Evangelio del día…

Lectura del santo evangelio según san Marcos (12,28b-34):

En aquel tiempo, un escriba se acercó a Jesús y le preguntó: «¿Qué mandamiento es el primero de todos?»
Respondió Jesús: «El primero es: “Escucha, Israel, el Señor, nuestro Dios, es el único Señor: amarás al Señor, tu Dios, con todo tu corazón, con toda tu alma, con toda tu mente, con todo tu ser.” El segundo es éste: “Amarás a tu prójimo como a ti mismo.” No hay mandamiento mayor que éstos.»
El escriba replicó: «Muy bien, Maestro, tienes razón cuando dices que el Señor es uno solo y no hay otro fuera de él; y que amarlo con todo el corazón, con todo el entendimiento y con todo el ser, y amar al prójimo como a uno mismo vale más que todos los holocaustos y sacrificios.»
Jesús, viendo que había respondido sensatamente, le dijo: «No estás lejos del reino de Dios.»
Y nadie se atrevió a hacerle más preguntas.

Palabra del Señor.

 

No sé si a vosotros os pasa. A mí bastantes veces. Empezamos a complicarnos la vida, a dar vueltas, a dudar y sospechar, a buscar atajos ocultos… y nos olvidamos de lo fundamental: el sentido común.
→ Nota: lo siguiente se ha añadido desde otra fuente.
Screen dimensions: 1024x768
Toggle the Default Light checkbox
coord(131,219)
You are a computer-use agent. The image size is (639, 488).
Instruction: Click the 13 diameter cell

Algo de esto creo que elogia Jesús en el evangelio de hoy. Sin grandes alardes. Con pocas palabras: “No estás lejos del reino de Dios”. 

¿Qué me pide Dios?, ¿cuál es su voluntad para mí?, ¿qué decisión tomar frente a este asunto?, ¿cómo elegir lo más importante?… Cada uno podemos poner nuestras preguntas. Jesús no se enreda con minucias ni necesita preguntarte datos de tu vida y situación. No. Va al corazón: Escucha y ama. Escucha y ama. Escucha y ama. Y nadie se atrevió a hacerle más preguntas.
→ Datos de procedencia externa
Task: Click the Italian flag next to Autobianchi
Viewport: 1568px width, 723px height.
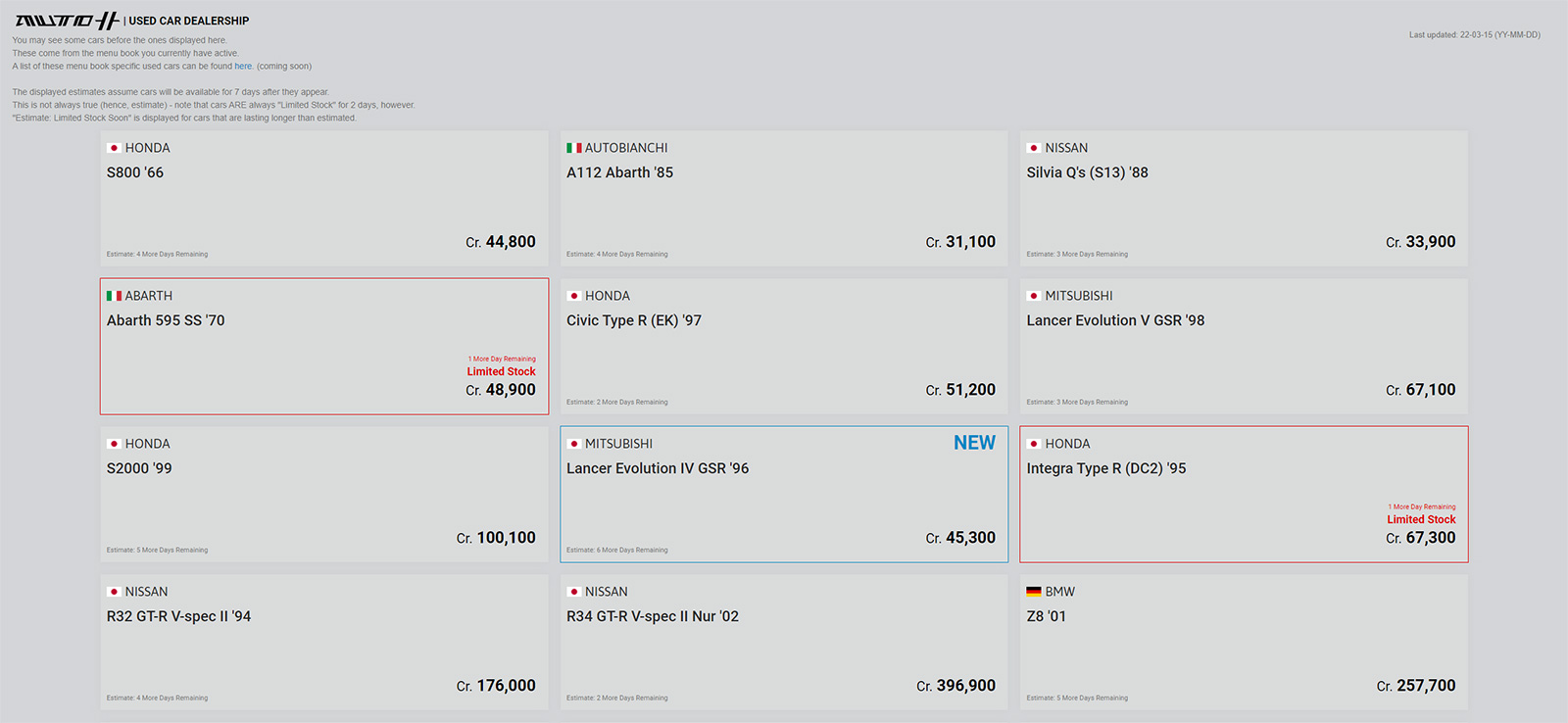Action: tap(573, 148)
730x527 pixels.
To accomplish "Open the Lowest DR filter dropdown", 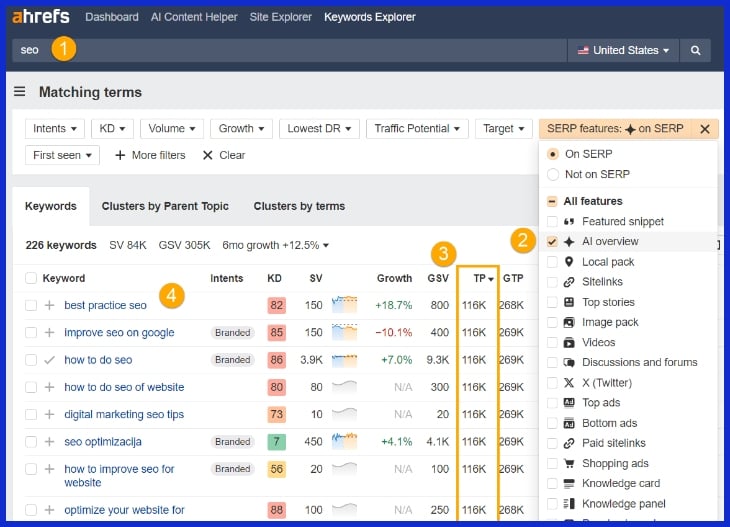I will (x=318, y=129).
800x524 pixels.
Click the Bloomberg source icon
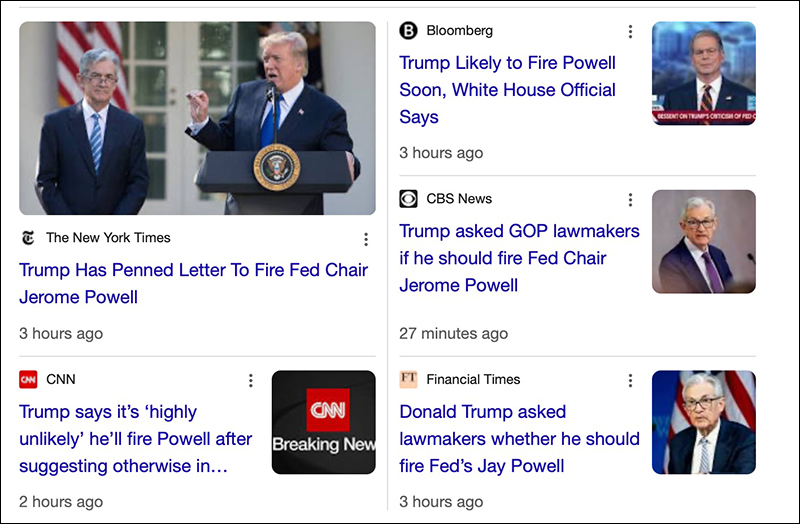408,31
¿Escuchar? Sí, y amar. Porque si escuchas y no amas, la escucha puede convertirse en autocomplacencia, en resignación o en refugio para no hacer nada. Y no entenderás a quien te habla, ni a Dios ni a los demás. Terminarás escuchándote solo a ti.

¿Amar? Sí y escuchar. Porque si amas sin escuchar, tu amor se irá haciendo cada vez más pequeño, más automático o más artificial y amaestrado. Sin nada ni nadie que te mantenga vigilante, en camino, sabiendo que la medida del amor no la das tú mismo sino el Otro y los otros a quienes escuchas.

Todo parece mas simple cuando aplicamos el sentido común…  ¿verdad? Pero qué pocas veces lo hacemos, especialmente con las cosas de Dios.